The internal surface of the mantle is covered with ciliated epithelium, and the plasma-cells (p. 115) of its connective tissue contain glycogen. In many forms its ventral edges coalesce or 'concresce' leaving an aperture for the foot; or the process may be carried even further when that organ is aborted, e. g. in Asper-gillum, and then the only entrance to the mantle cavity is through the inhalent siphon. When an Anodonta is removed from its shell, there is seen (best in a fresh specimen) a reddish streak running from near the anterior to near the posterior adductor. This streak is the red-brown organ of Keber, the pericardial gland of Grobben. According to the latter, it consists of a series of caeca communicating with the pericardial cavity and lined by a continuation of its epithelium. The homologous structure in Cephalopoda forms an appendix to the branchial heart, is similarly formed, and a portion of its epithelium, that in the peripheral caeca, is excretory in structure.
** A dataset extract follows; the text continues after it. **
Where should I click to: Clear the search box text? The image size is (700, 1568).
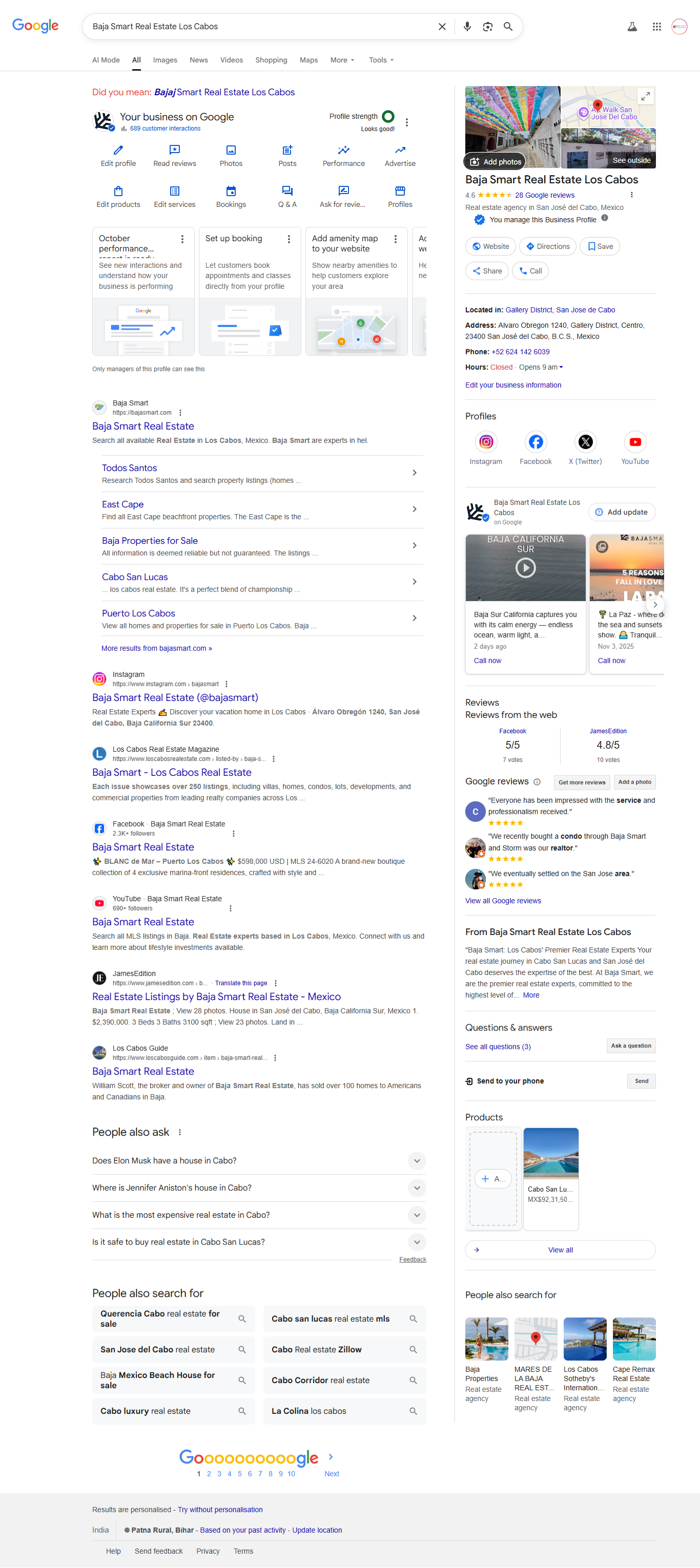coord(442,27)
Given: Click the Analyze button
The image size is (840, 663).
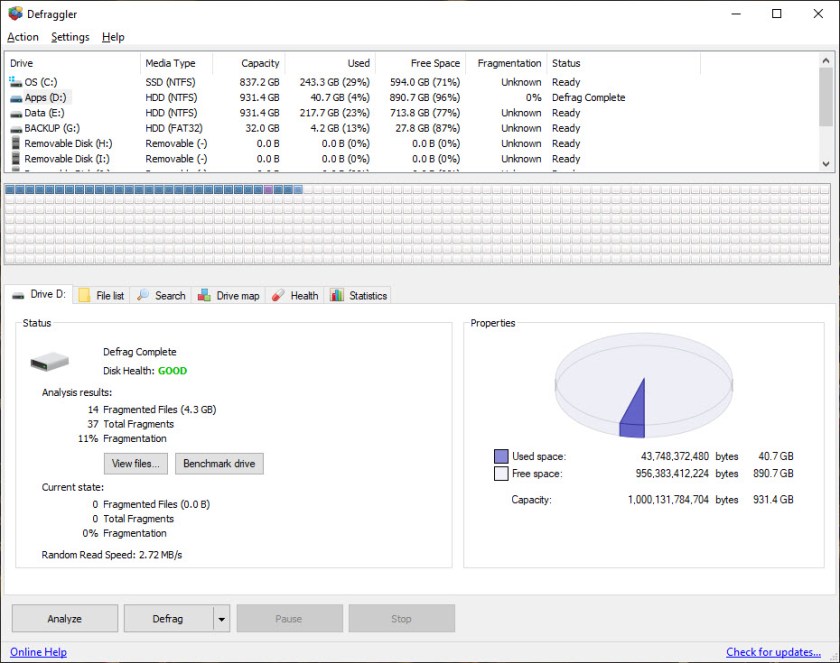Looking at the screenshot, I should coord(65,619).
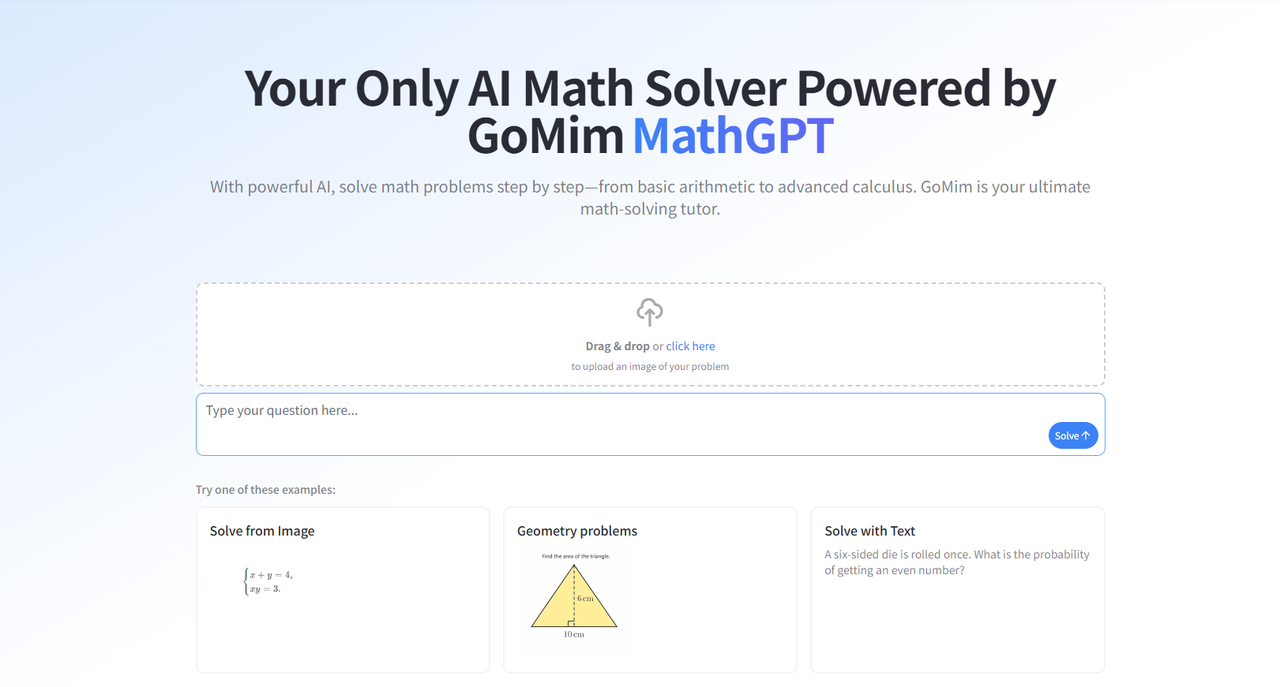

The foot is in some Lamellibranchiata aborted, e. g. Oysters. In others it is very small, and its shape varies much within the limits of the class. The ventral edge has, according to Griesbach, in the Anodonta three pores of fair size, one placed anteriorly, two somewhat posteriorly. He states that water finds its way through them to the vascular lacunae, a fact disputed by other authorities. Similar pores exist in other Lamellibranchiata and Mollusca (?). Water has been supposed to find its way into the blood-system in one of three ways - through the nephridium into the pericardium, through special pori aquiferi, and through intercellular passages between the ectoderm cells or epidermis. But the great distension of the foot in Anodonta, when protruded from the shell for the purposes of locomotion, is due apparently to the action of a circular muscle surrounding the vein which conveys the blood from the foot on each side of the body to the median infra-cardiac sinus. By this means the return of the blood is prevented whilst the heart at the same time continues to drive blood into the foot.

Certain regions of the mantle appear to act as blood-reservoirs from which a store of blood may be drawn under these circumstances (Fleischmann). It may be added that in Solen (Ceratisolen) legumen, where me of the blood-corpuscles are tinged with haemoglobin, these corpuscles do not escape from the blood even when the animal is greatly irritated and consequently strongly contracted. Any direct passage of water from without into the blood, or escape of blood, must consequently be regarded as an extremely doubtful occurrence. In some specimens of An-odonta there exists a small pit on the posterior margin of the foot. This, according to Carriere, is a remnant of the byssus gland, which is so well developed in Dreissena among fresh-water Bivalves. The young Anodonta (= Glochidium) has a byssus filament, but the gland which secretes it disappears, and the true byssus gland appears later. The filament referred to is adhesive, and clings to anything which it touches.